Northeastern Section (45th Annual) and Southeastern Section (59th Annual) Joint Meeting (13-16 March 2010)

Paper No. 11
Presentation Time: 11:45 AM

RECORDS OF LATE HOLOCENE LANDSCAPE EVOLUTION IN THE FRENCH CREEK WATERSHED, NORTHWESTERN PENNSYLVANIA


GROTE, Todd1, STRAFFIN, Eric C.2, KERSCHNER, Amy1, MALZONE, John2 and JONES, Kyle2, (1)Department of Geology, Allegheny College, 520 North Main Street, Meadville, PA 16335, (2)Department of Geosciences, Edinboro University of Pennsylvania, Edinboro, PA 16444, tgrote@allegheny.edu

Floodplains, alluvial fans, and lakes within the French Creek watershed in northwestern Pennsylvania provide evidence of changes in late Holocene landscape stability related to prevailing environmental conditions and land use/land cover history. In contrast to the prevalence of middle Holocene lateral accretion facies, soil-sediment sequences indicate increased vertical accretion of floodplains, punctuated by several phases of landscape stability and pedogenesis during the past ~ 3.5 ka. A similar story is documented by alluvial fan sediments, which indicate several discrete depositional events separated by weakly developed soils over the past ~ 2 ka. The timing of fan deposition is modestly correlative with phases of floodplain aggradation. Lake sediment cores also document several phases of increased clastic sedimentation and high magnetic susceptibility, proxies for landscape instability and/or hillslope soil erosion, over the past ~ 3 ka within the watershed.
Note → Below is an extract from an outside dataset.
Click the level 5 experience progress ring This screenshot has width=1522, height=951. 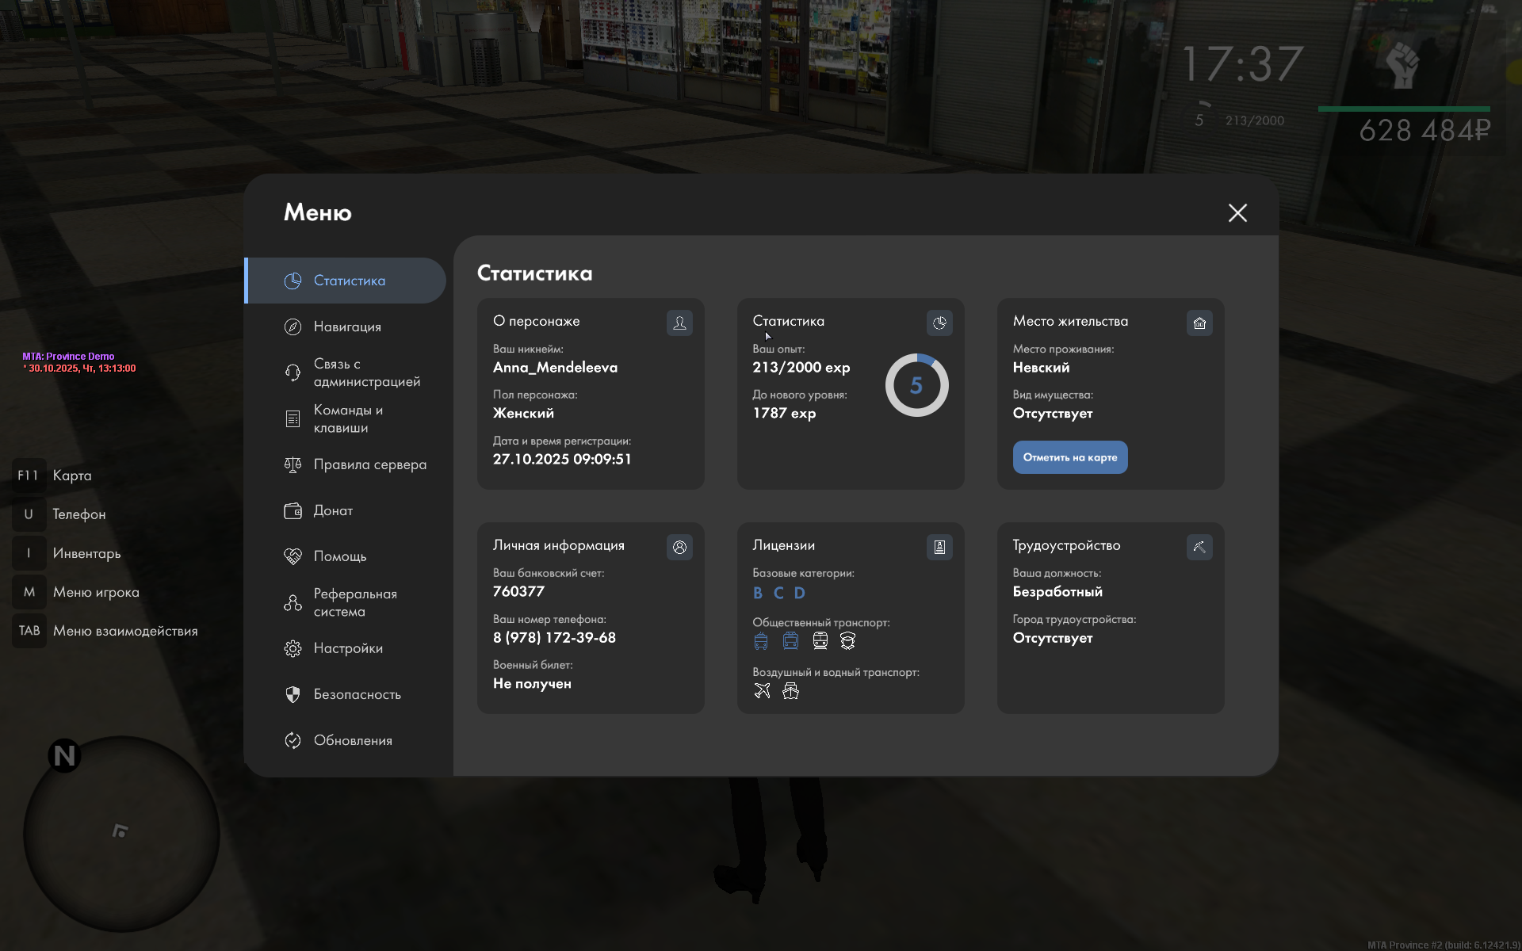(x=916, y=385)

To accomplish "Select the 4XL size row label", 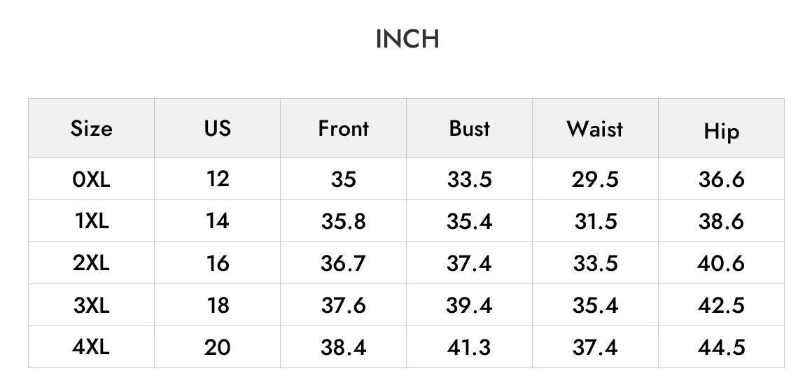I will click(x=91, y=347).
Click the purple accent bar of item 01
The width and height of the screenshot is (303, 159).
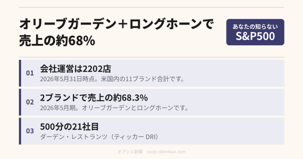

Independent paleoenvironmental proxies for the area suggest the late Holocene prior to Euro-American settlement was a time of cool and wet climate under which a pine/hickory/beech forest predominated. This paleoenvironmental setting would have been conducive to frequent overbank flood events. Deforestation and the transition to an agriculturally-dominated landscape beginning in the late 1700’s significantly altered geomorphic and hydrologic processes within the watershed. All three sediment records definitively document the profound impact of Euro-American settlement and subsequent anthropogenic perturbations in the area.